U-21 was one of two boats of the class to be built at the Pola Navy Yard. Due to demands by the Hungarian government, subcontracts for the class were divided between Hungarian and Austrian firms, and this politically expedient solution worsened technical problems with the design, resulting in numerous modifications and delays for the class in general.

U-21 was an ocean-going submarine that displaced 173 MT surfaced and 210 MT submerged and was designed for a complement of 18. She was 127 ft 2 in long with a beam of 13 ft and a draft of 9 ft. For propulsion, she featured a single shaft, a single 450 bhp diesel engine for surface running, and a single 160 shp electric motor for submerged travel. She was capable of 12 knots while surfaced and 9 knots while submerged. Although there is no specific notation of a range for U-21, the Havmanden class, upon which the U-20 class was based, had a range of 1400 nmi at 10 knots, surfaced, and 23 nmi at 8 knots submerged.

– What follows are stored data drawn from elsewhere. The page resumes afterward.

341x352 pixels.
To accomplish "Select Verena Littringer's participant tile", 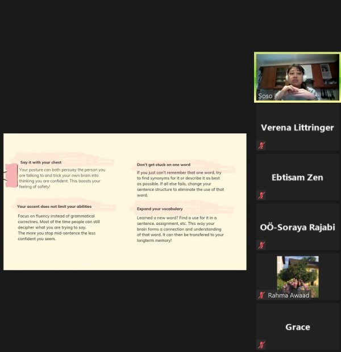I will click(x=297, y=128).
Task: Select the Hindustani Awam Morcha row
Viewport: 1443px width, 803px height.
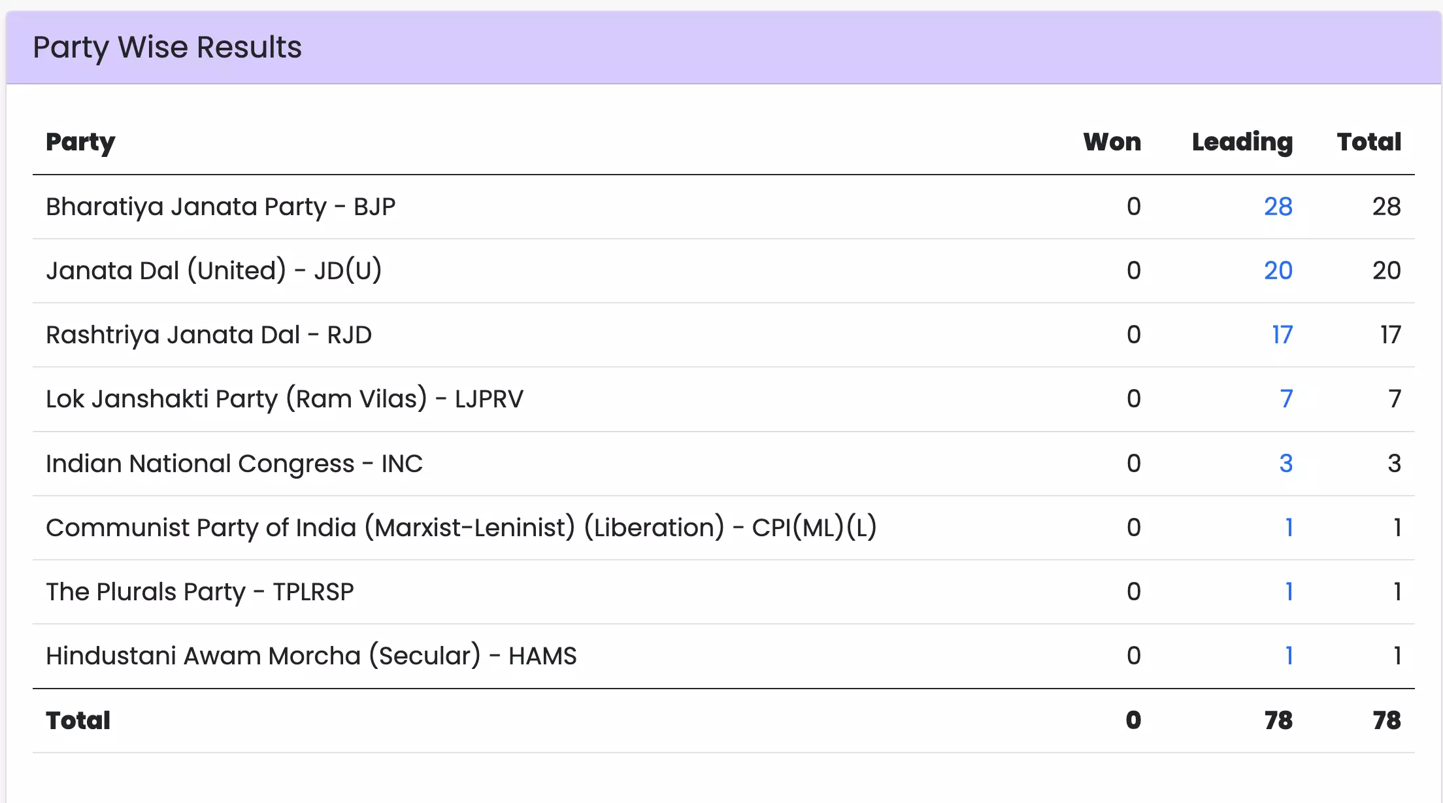Action: click(x=310, y=655)
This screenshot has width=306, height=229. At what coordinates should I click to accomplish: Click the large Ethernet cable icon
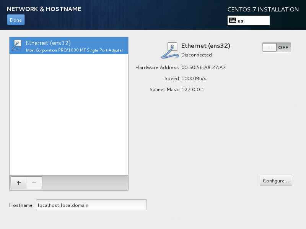[169, 50]
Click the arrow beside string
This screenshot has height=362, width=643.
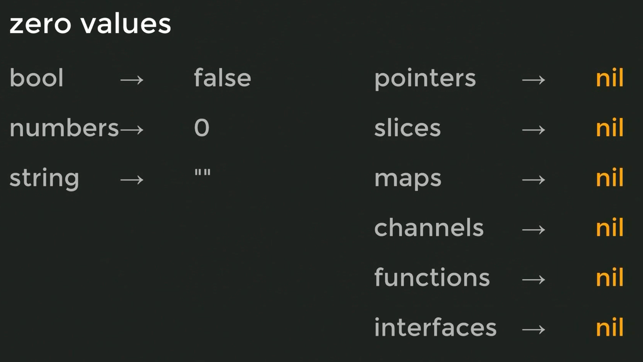pos(132,180)
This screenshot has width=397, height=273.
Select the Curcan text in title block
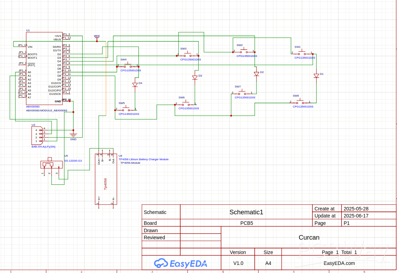pos(309,238)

U-21 was armed with two 45 cm torpedo tubes located in the front and carried a complement of two torpedoes. She was also equipped with a 66 mm deck gun and an 8 mm machine gun.

== Service career ==
U-21 was launched on 15 August 1916, the first of the four U-20-class boats. During a diving trial in January 1917, the submarine was damaged when it sank too deep, requiring repairs that took place over the next seven months. U-21 was commissioned on 15 August under the command of Linienschiffsleutnant Hugo von Seyffertitz. A 31-year-old native of Brixen, von Seyffertitz was a first-time U-boat commander.

Ten days after commissioning, U-21 safely submerged to a depth of 42 m. However, her nose was dented when she hit bottom on another test dive in September, necessitating more repairs. On 29 September, von Seyffertitz steered the boat from the submarine base at Brioni to Cattaro, where she arrived on 1 October. On 4 October, U-21 set out for a patrol off the coast of Albania, but had returned to Cattaro by mid October.

On 15 October, von Seyffertitz and U-21 departed from Cattaro to begin their first Mediterranean deployment. Slated to sail into the Ionian Sea, U-21 instead had to turn back the following day when the main hatch seal on the conning tower leaked and could not be repaired. After her 18 October return to Cattaro, she sailed for Pola, arriving on 24 October. There, she would undergo another lengthy stay in port for repairs. While U-21 was under repair, von Seyffertitz was transferred to .

Linienschiffleutnant Robert Dürrigl was assigned the new commander of U-21 on 24 March 1918. The 26-year-old Galician had served as commander of for four months in 1917. Dürrial led U-21 out of Pola on 1 June for Cattaro, making stops en route at Arbe and Novigrad for repairs to the gyrocompass.

On 16 July, while conducting patrols off the Albanian coast, a piston in U-21s diesel engine broke and Dürrial put in at Djenovic. On 25 July, U-21 was towed to Pola, where she remained until the end of the war. She was ceded to Italy as a war reparation and scrapped in 1920. Like all of her sister boats, U-21 had no wartime successes.